WRITTEN PROBLEM:
Please turn every row below into a JSON list of strings, with one string per line and no blank lines.
○ ○ ○ ○ ○
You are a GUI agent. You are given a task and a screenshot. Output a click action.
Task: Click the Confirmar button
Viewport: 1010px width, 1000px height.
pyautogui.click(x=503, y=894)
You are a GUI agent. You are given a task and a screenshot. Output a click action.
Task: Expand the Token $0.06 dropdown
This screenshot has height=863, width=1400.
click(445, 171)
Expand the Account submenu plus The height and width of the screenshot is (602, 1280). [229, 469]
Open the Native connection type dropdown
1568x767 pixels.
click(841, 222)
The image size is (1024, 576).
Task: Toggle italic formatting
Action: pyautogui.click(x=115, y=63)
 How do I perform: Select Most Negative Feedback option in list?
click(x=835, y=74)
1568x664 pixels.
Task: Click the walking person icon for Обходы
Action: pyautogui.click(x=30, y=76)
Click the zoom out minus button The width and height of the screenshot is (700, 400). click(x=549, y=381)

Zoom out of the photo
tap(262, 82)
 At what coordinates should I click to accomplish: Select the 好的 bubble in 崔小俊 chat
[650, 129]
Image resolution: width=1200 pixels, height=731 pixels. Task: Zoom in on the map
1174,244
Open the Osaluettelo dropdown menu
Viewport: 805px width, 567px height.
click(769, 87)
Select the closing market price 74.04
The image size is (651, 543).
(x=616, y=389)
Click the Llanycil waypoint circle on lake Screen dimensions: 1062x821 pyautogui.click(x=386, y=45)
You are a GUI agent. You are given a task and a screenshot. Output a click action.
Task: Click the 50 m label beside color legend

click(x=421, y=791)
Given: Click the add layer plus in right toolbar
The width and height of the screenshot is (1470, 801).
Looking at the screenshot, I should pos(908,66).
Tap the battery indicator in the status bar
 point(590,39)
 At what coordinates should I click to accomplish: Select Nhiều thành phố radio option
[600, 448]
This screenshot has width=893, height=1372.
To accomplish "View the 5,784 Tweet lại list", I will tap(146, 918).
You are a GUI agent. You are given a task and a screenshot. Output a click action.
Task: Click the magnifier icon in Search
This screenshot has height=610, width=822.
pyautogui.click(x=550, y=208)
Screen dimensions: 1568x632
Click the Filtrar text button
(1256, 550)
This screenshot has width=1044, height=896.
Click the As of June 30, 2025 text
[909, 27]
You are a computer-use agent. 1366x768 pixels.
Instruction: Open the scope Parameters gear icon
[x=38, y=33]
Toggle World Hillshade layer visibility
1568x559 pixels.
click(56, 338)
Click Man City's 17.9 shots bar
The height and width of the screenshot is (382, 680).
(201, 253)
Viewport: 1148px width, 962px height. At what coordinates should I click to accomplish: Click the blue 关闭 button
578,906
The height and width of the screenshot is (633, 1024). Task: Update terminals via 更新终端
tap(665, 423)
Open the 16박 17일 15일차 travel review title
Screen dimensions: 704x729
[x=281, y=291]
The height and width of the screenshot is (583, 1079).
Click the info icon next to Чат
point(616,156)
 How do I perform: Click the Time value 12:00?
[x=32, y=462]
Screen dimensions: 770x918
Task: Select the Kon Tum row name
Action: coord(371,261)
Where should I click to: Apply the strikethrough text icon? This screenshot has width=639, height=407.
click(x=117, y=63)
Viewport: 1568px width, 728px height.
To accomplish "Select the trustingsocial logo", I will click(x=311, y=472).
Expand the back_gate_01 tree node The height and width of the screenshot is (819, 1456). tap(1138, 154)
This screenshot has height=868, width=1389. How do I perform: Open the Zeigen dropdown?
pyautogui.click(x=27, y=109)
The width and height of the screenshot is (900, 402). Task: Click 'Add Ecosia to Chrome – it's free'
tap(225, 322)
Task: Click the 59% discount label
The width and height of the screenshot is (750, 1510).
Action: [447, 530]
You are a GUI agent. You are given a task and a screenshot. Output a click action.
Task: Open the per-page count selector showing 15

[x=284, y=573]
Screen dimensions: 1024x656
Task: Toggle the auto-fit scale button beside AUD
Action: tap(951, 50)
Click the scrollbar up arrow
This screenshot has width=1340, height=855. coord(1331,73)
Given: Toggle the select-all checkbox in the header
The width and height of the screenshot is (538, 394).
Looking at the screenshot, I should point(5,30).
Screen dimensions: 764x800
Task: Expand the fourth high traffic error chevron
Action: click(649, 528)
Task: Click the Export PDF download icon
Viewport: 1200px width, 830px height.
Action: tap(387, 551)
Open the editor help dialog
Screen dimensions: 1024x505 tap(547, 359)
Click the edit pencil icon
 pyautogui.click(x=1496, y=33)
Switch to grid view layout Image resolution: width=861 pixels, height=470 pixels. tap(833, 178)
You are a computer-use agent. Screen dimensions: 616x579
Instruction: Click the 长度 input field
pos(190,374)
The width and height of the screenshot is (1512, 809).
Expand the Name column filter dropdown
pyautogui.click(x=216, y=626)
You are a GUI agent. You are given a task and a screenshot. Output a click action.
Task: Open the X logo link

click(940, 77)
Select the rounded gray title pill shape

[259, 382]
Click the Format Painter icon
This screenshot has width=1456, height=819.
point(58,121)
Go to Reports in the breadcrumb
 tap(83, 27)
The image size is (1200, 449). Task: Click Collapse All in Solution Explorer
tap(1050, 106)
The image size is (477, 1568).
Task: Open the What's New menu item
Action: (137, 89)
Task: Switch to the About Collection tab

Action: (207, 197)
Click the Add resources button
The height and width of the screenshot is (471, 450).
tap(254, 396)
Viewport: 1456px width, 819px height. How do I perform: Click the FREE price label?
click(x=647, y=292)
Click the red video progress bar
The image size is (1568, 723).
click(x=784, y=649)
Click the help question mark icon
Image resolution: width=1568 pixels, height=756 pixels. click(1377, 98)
○ ○ ○ ○ ○
THE RESPONSE:
[
  "You are a GUI agent. You are given a task and a screenshot. Output a click action.",
  "Task: Click the Confirmar button",
  "Viewport: 1010px width, 1000px height.",
  "pyautogui.click(x=503, y=894)",
  "You are a GUI agent. You are given a task and a screenshot. Output a click action.",
  "Task: Expand the Token $0.06 dropdown",
  "This screenshot has height=863, width=1400.",
  "click(445, 171)",
  "Expand the Account submenu plus The height and width of the screenshot is (602, 1280). [229, 469]",
  "Open the Native connection type dropdown",
  "1568x767 pixels.",
  "click(841, 222)",
  "The image size is (1024, 576).",
  "Task: Toggle italic formatting",
  "Action: pyautogui.click(x=115, y=63)",
  " How do I perform: Select Most Negative Feedback option in list?",
  "click(x=835, y=74)",
  "1568x664 pixels.",
  "Task: Click the walking person icon for Обходы",
  "Action: pyautogui.click(x=30, y=76)",
  "Click the zoom out minus button The width and height of the screenshot is (700, 400). click(x=549, y=381)",
  "Zoom out of the photo",
  "tap(262, 82)",
  " At what coordinates should I click to accomplish: Select the 好的 bubble in 崔小俊 chat",
  "[650, 129]",
  "Image resolution: width=1200 pixels, height=731 pixels. Task: Zoom in on the map",
  "1174,244",
  "Open the Osaluettelo dropdown menu",
  "Viewport: 805px width, 567px height.",
  "click(769, 87)",
  "Select the closing market price 74.04",
  "The image size is (651, 543).",
  "(x=616, y=389)",
  "Click the Llanycil waypoint circle on lake Screen dimensions: 1062x821 pyautogui.click(x=386, y=45)",
  "You are a GUI agent. You are given a task and a screenshot. Output a click action.",
  "Task: Click the 50 m label beside color legend",
  "click(x=421, y=791)",
  "Given: Click the add layer plus in right toolbar",
  "The width and height of the screenshot is (1470, 801).",
  "Looking at the screenshot, I should pos(908,66).",
  "Tap the battery indicator in the status bar",
  " point(590,39)",
  " At what coordinates should I click to accomplish: Select Nhiều thành phố radio option",
  "[600, 448]",
  "This screenshot has width=893, height=1372.",
  "To accomplish \"View the 5,784 Tweet lại list\", I will tap(146, 918).",
  "You are a GUI agent. You are given a task and a screenshot. Output a click action.",
  "Task: Click the magnifier icon in Search",
  "This screenshot has height=610, width=822.",
  "pyautogui.click(x=550, y=208)",
  "Screen dimensions: 1568x632",
  "Click the Filtrar text button",
  "(1256, 550)",
  "This screenshot has width=1044, height=896.",
  "Click the As of June 30, 2025 text",
  "[909, 27]",
  "You are a computer-use agent. 1366x768 pixels.",
  "Instruction: Open the scope Parameters gear icon",
  "[x=38, y=33]",
  "Toggle World Hillshade layer visibility",
  "1568x559 pixels.",
  "click(56, 338)",
  "Click Man City's 17.9 shots bar",
  "The height and width of the screenshot is (382, 680).",
  "(201, 253)",
  "Viewport: 1148px width, 962px height. At what coordinates should I click to accomplish: Click the blue 关闭 button",
  "578,906",
  "The height and width of the screenshot is (633, 1024). Task: Update terminals via 更新终端",
  "tap(665, 423)",
  "Open the 16박 17일 15일차 travel review title",
  "Screen dimensions: 704x729",
  "[x=281, y=291]",
  "The height and width of the screenshot is (583, 1079).",
  "Click the info icon next to Чат",
  "point(616,156)",
  " How do I perform: Click the Time value 12:00?",
  "[x=32, y=462]",
  "Screen dimensions: 770x918",
  "Task: Select the Kon Tum row name",
  "Action: coord(371,261)",
  "Where should I click to: Apply the strikethrough text icon? This screenshot has width=639, height=407.",
  "click(x=117, y=63)",
  "Viewport: 1568px width, 728px height.",
  "To accomplish \"Select the trustingsocial logo\", I will click(x=311, y=472).",
  "Expand the back_gate_01 tree node The height and width of the screenshot is (819, 1456). tap(1138, 154)",
  "This screenshot has height=868, width=1389. How do I perform: Open the Zeigen dropdown?",
  "pyautogui.click(x=27, y=109)",
  "The width and height of the screenshot is (900, 402). Task: Click 'Add Ecosia to Chrome – it's free'",
  "tap(225, 322)",
  "Task: Click the 59% discount label",
  "The width and height of the screenshot is (750, 1510).",
  "Action: [447, 530]",
  "You are a GUI agent. You are given a task and a screenshot. Output a click action.",
  "Task: Open the per-page count selector showing 15",
  "[x=284, y=573]",
  "Screen dimensions: 1024x656",
  "Task: Toggle the auto-fit scale button beside AUD",
  "Action: tap(951, 50)",
  "Click the scrollbar up arrow",
  "This screenshot has width=1340, height=855. coord(1331,73)",
  "Given: Toggle the select-all checkbox in the header",
  "The width and height of the screenshot is (538, 394).",
  "Looking at the screenshot, I should point(5,30).",
  "Screen dimensions: 764x800",
  "Task: Expand the fourth high traffic error chevron",
  "Action: click(649, 528)",
  "Task: Click the Export PDF download icon",
  "Viewport: 1200px width, 830px height.",
  "Action: tap(387, 551)",
  "Open the editor help dialog",
  "Screen dimensions: 1024x505 tap(547, 359)",
  "Click the edit pencil icon",
  " pyautogui.click(x=1496, y=33)",
  "Switch to grid view layout Image resolution: width=861 pixels, height=470 pixels. tap(833, 178)",
  "You are a computer-use agent. Screen dimensions: 616x579",
  "Instruction: Click the 长度 input field",
  "pos(190,374)",
  "The width and height of the screenshot is (1512, 809).",
  "Expand the Name column filter dropdown",
  "pyautogui.click(x=216, y=626)",
  "You are a GUI agent. You are given a task and a screenshot. Output a click action.",
  "Task: Open the X logo link",
  "click(940, 77)",
  "Select the rounded gray title pill shape",
  "[259, 382]",
  "Click the Format Painter icon",
  "This screenshot has width=1456, height=819.",
  "point(58,121)",
  "Go to Reports in the breadcrumb",
  " tap(83, 27)",
  "The image size is (1200, 449). Task: Click Collapse All in Solution Explorer",
  "tap(1050, 106)",
  "The image size is (477, 1568).",
  "Task: Open the What's New menu item",
  "Action: (137, 89)",
  "Task: Switch to the About Collection tab",
  "Action: (207, 197)",
  "Click the Add resources button",
  "The height and width of the screenshot is (471, 450).",
  "tap(254, 396)",
  "Viewport: 1456px width, 819px height. How do I perform: Click the FREE price label?",
  "click(x=647, y=292)",
  "Click the red video progress bar",
  "The image size is (1568, 723).",
  "click(x=784, y=649)",
  "Click the help question mark icon",
  "Image resolution: width=1568 pixels, height=756 pixels. click(1377, 98)"
]